Lettres retrouvées par Tempuslegendae
Emporté par une fièvre typhoïde, Raymond Radiguet s’est éteint à l’âge de 20 ans, un matin de vendémiaire 1923. Le fidèle pygmalion Jean Cocteau, terrassé par le chagrin, ne put assister à ses obsèques. En guise d’épitaphe, il lui écrira ceci: «J’avais tout de suite vu que Radiguet était prêté et qu’il fallait le rendre.»
Au Père-Lachaise, ce jour-là, il y avait beaucoup de monde, la famille devant bien sûr, mais aussi le Tout-Paris intellectuel et chic: Tzara, Picasso, Gaston Gallimard, Bernard Grasset, Gabrielle Chanel, Lucien Daudet et tant d’autres. L’auteur du sulfureux «Diable au corps» et de l’inégalable «Bal du comte d’Orgel» avait su conquérir tous ceux qui l’avaient rencontré. Le «bouvillon de l’entresol» du fol de Montparnasse brillait aussi dans les salons aristocratiques et les ateliers d’artiste.

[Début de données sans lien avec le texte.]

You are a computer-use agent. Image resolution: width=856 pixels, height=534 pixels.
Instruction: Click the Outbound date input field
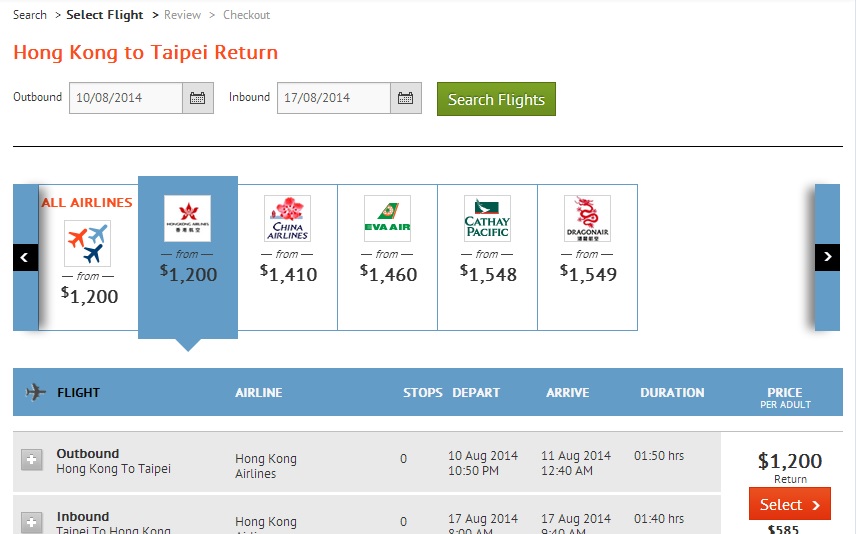coord(126,98)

Disons que sa carrière météorite a façonné une légende mais aussi des malentendus. Loin d’une imagerie éculée, Chloé RADIGUET, sa nièce, et Julien CENDRE, tous deux spécialistes de l’écrivain, ont voulu donner une image à la fois fidèle et complexe de l’homme. La publication de sa correspondance (environ 140 missives, la plupart inédites, écrites entre janvier 1918 et octobre 1923) et de ses œuvres complètes révèle au public des aspects insoupçonnés de sa personnalité et la diversité de ses talents. On le découvre tantôt dessinateur, journaliste, essayiste, poète, auteur de livrets d’opéra. Bref, homme à tout faire. Une curiosité insatiable devant l’inéprouvé: il se hâtait comme celui qui se sait condamné. «Il comprit et lit en quelques années ce qui, d’habitude, réclame toute une vie.»
Voilà ce qui émerveille et fascine. Tout d’abord, cette lucidité à l’égard de lui-même: «Ces prodiges prématurés d’esprit qui deviennent au bout de quelques années des prodiges de bêtises.» Et l’impassibilité, matinée de dérision, devant la notoriété: «On pourra objecter que tout succès, envisagé d’une certaine façon, est de mauvais aloi» (comme d’ailleurs de tout insuccès, cela va sans dire). Une clairvoyance aiguë sur son art et ses contemporains: «En une époque d’extrême complication, comme la nôtre, écrire comme tout le monde, comme chacun s’efforce d’écrire comme personne, est considéré comme une insolence.»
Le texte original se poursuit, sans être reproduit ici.